COMMENTARY: A New Year’s Resolution for Pundits

c. 2004 Religion News Service (UNDATED) In discussing news coverage of religion in 2004, a modified version of Winston Churchill’s famous words applies: Never in the history of reporting on religion has so large and consistent a distortion been imposed on so many by so few. Most religion writers are as seasoned to the human […]

c. 2004 Religion News Service

(UNDATED) In discussing news coverage of religion in 2004, a modified version of Winston Churchill’s famous words applies: Never in the history of reporting on religion has so large and consistent a distortion been imposed on so many by so few.

Most religion writers are as seasoned to the human condition as old pastors. They have seen everything and, if they forget little, they forgive a lot. Because they understand the nature and subtleties of the experience of faith in the great religious institutions, they _ unlike many mainstream media pundits _ do not write the kind of shorthand and shortsighted accounts of belief that have appeared so often in a year in which faith was front and center in everything from politics to the movies.


It was a year in which Catholic candidate John Kerry was challenged by Catholic religious leaders over his position on abortion. The bishops who raised questions made headlines, and were dismissed by pundits, many of them Catholic, for, imagine this, having the audacity to speak out on a religious issue.

This was the year Mel Gibson’s “The Passion of the Christ” ignited a media uproar, led largely by the New York Times’ Frank Rich, who condemned the film as anti-Semitic, a charge that even many rabbis thought unsustainable. But ordinary people flocked to see it as the kind of message for which they had been hungering.

Yet, as in the abortion debate, Church authorities were almost uniformly presented as antediluvian oligarchs trying to force their own ideas onto everybody else.

But it was religion itself that suffered most. By year’s end religion had been reduced to a vast right-wing conspiracy bent on establishing a theocracy in America. Christianity, a broad, rich and inclusive religious tradition, had been blurred in popular coverage into a dangerous fundamentalist sect, especially with a president who acknowledged the influence of Jesus in his life and the importance of his faith in making difficult decisions. In short, Christianity has been reduced to the fascist fantasy of the narrow-minded, uninformed and prejudiced masses.

If this is all that some editors know about religion, about which they pontificate regularly, what do they really know about politics, terrorism, the energy crisis, global warming, or how you should vote, on which they also pontificate confidently every day?

While Christianity was being editorially distorted in some places, it was make-nice time with the Muslim faith that is generally characterized as misunderstood and, indeed, be-nice time with those splinter Muslim terrorists who really believe in making a theocracy out of the world.

Immature religion deserves criticism, but mature religion at least deserves recognition as a powerful positive force in the lives of individuals and the community. Mature religion was described as intrinsic by the late Harvard psychologist Gordon Allport.

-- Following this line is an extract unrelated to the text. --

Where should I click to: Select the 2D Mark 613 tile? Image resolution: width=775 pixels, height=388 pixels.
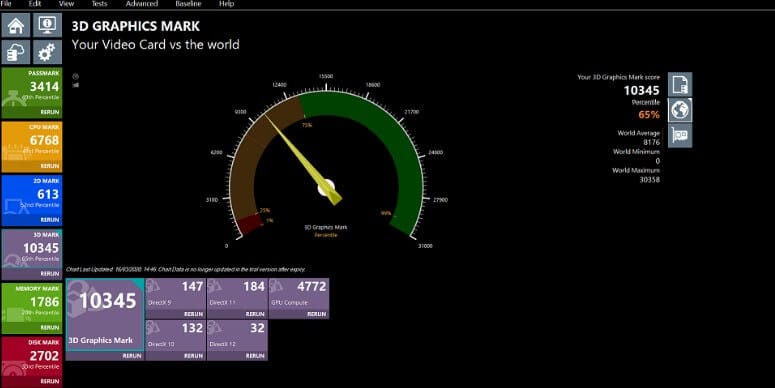coord(32,200)
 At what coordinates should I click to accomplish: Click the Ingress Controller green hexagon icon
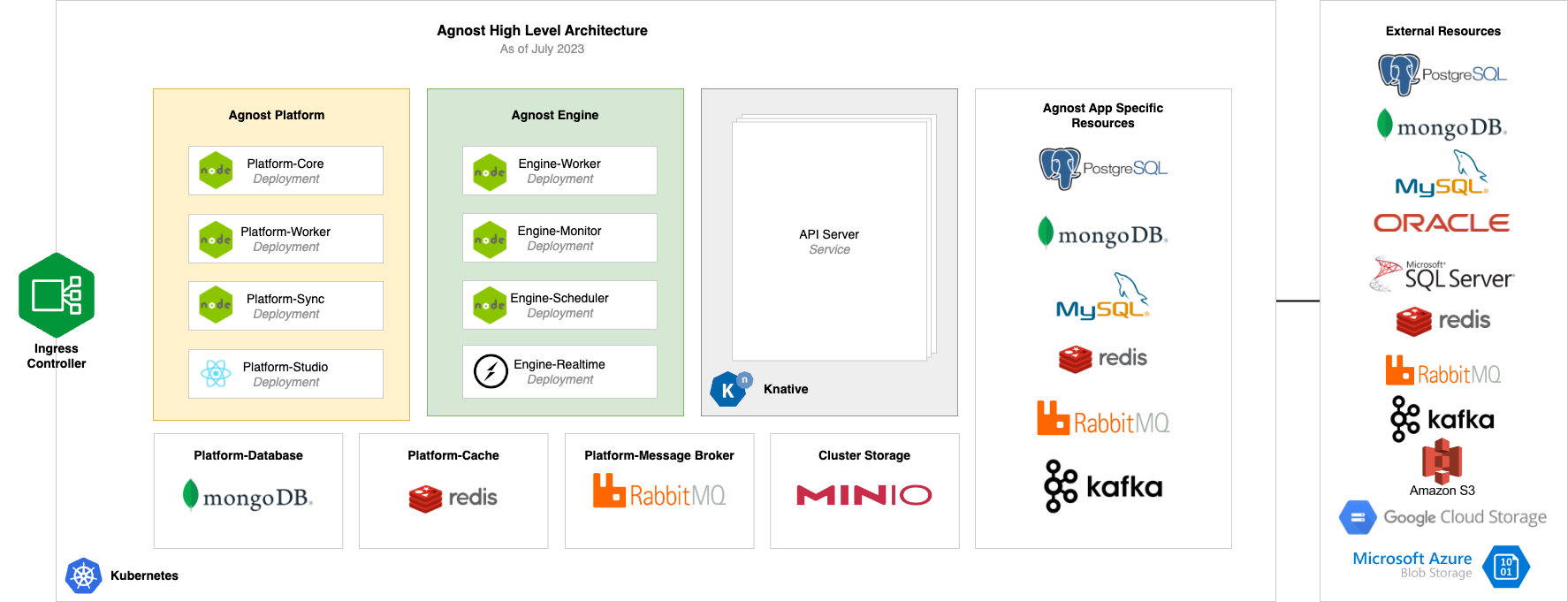[x=57, y=295]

Many in the news media are covering the immature or extrinsic religion that people inherit along with the grandfather clock and worn Bible and which they never examine or internalize. Extrinsic religion, research shows, pretends to know all the answers and is compatible with prejudice. Intrinsic religion opens people to more questions and allows no place for prejudice of any kind.


Extrinsic religion is a superficial imitation of intrinsic religion, and some editors are therefore amazed when people say that, yes, my religion is important to me and I take its teachings to love my neighbor and to work for peace and justice seriously. Those who take religion seriously must be some kind of nuts, they suggest, dismissing them without making any distinctions about the substance of their faith.

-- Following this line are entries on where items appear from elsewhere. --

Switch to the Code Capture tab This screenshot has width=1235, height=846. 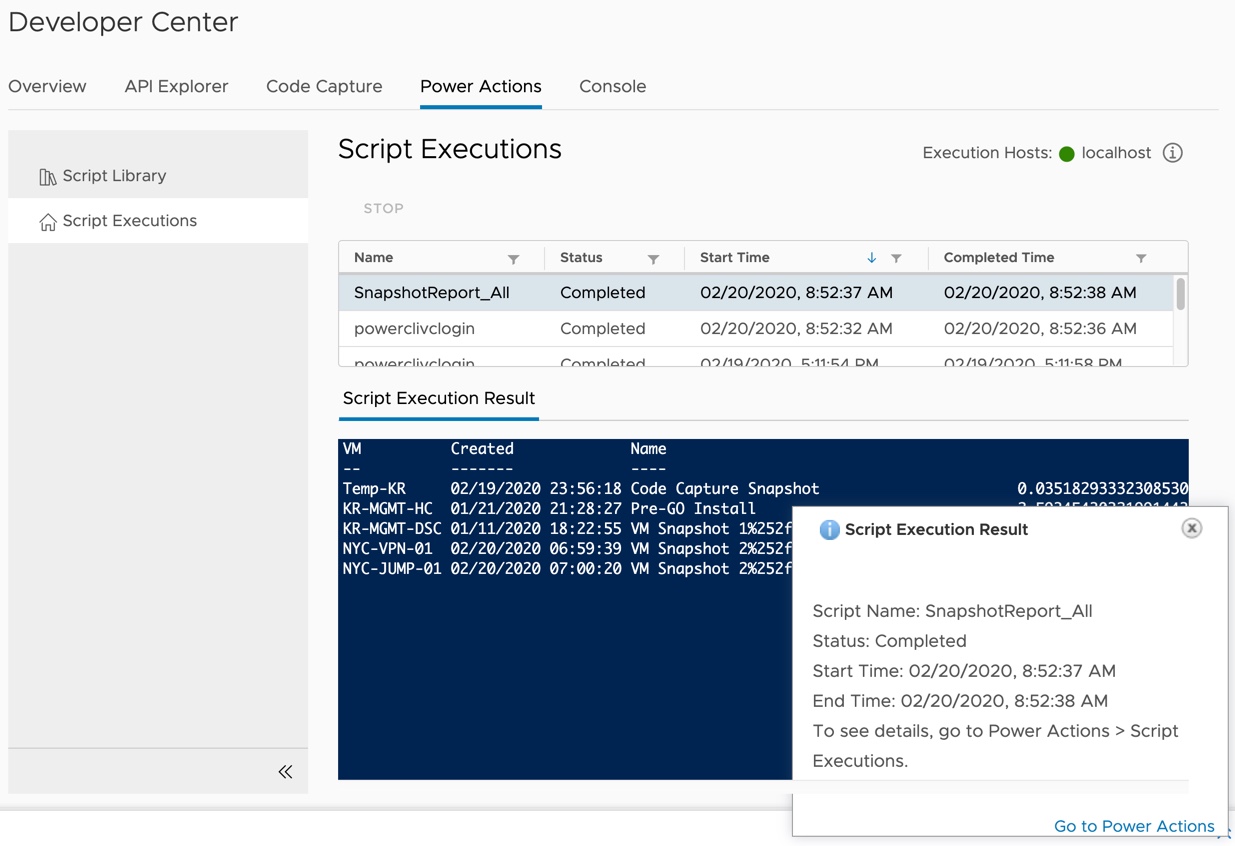[x=324, y=86]
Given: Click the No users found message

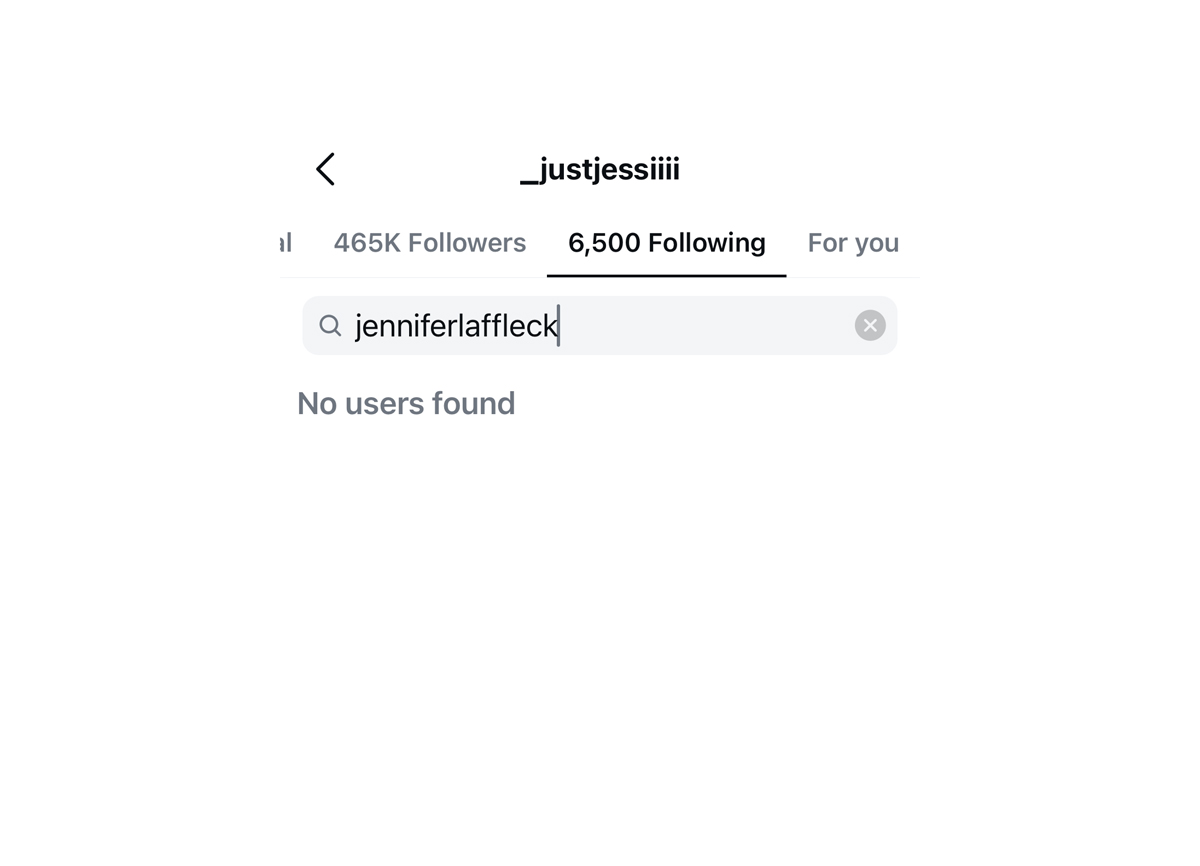Looking at the screenshot, I should pos(406,403).
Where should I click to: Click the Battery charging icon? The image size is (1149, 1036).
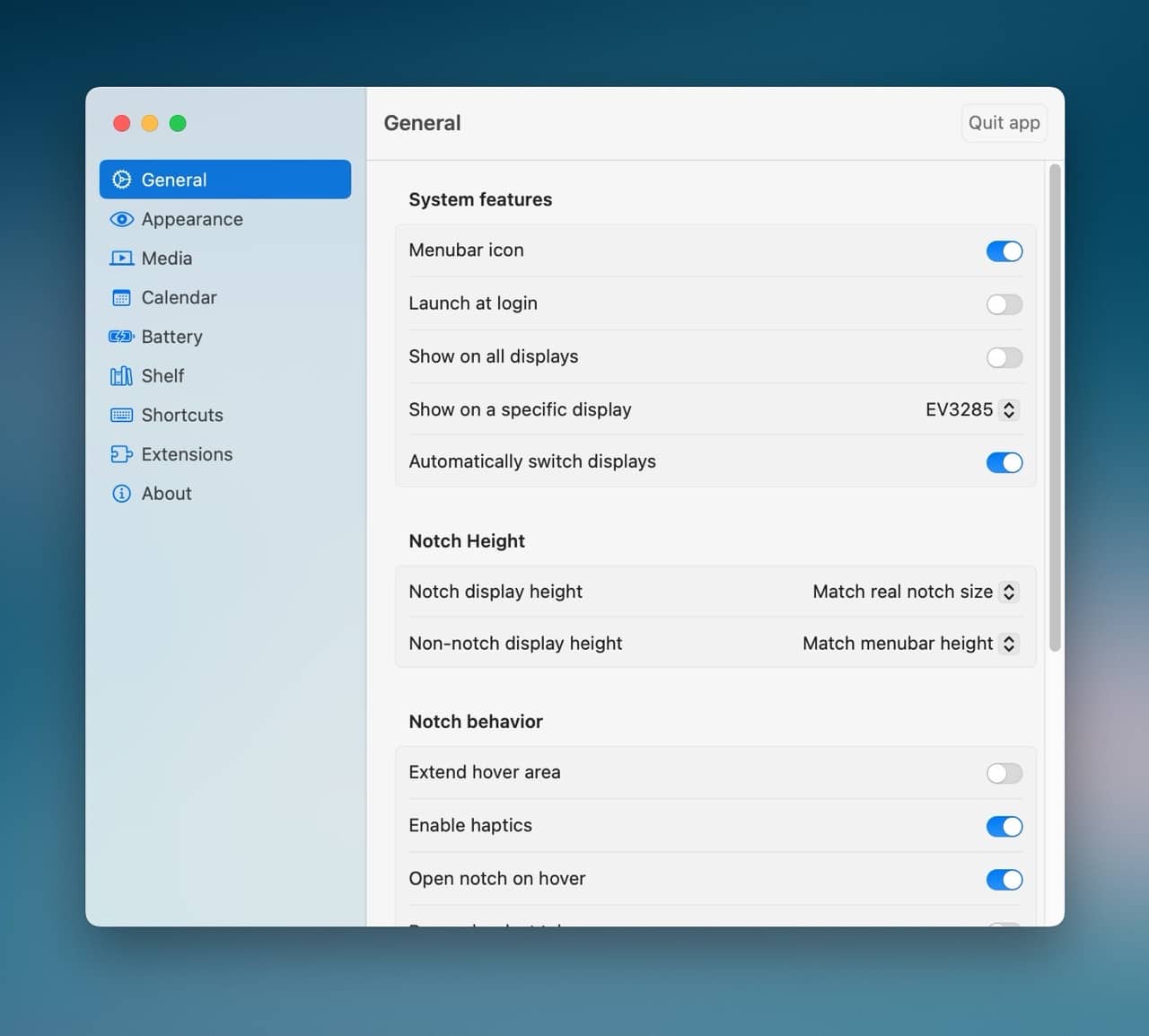tap(121, 337)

That, of course, is why experts are still trying to explain the November elections so that they won’t have to re-examine themselves and what they believe and what guides their decisions. They are now reinterpreting the expressed concern of a majority of Americans for moral values so that it is not a function of religion.

This need to dilute the authority of intrinsic faith must be very stressful for some media pundits. The best resolution they can make is to learn something about religion so that they can stop embarrassing themselves in their coverage of it in the coming year.

MO/RB RNS END

(Eugene Cullen Kennedy, a longtime observer of the Roman Catholic Church, is professor emeritus of psychology at Loyola University in Chicago and author of “Cardinal Bernardin’s Stations of the Cross,” published by St. Martin’s Press.)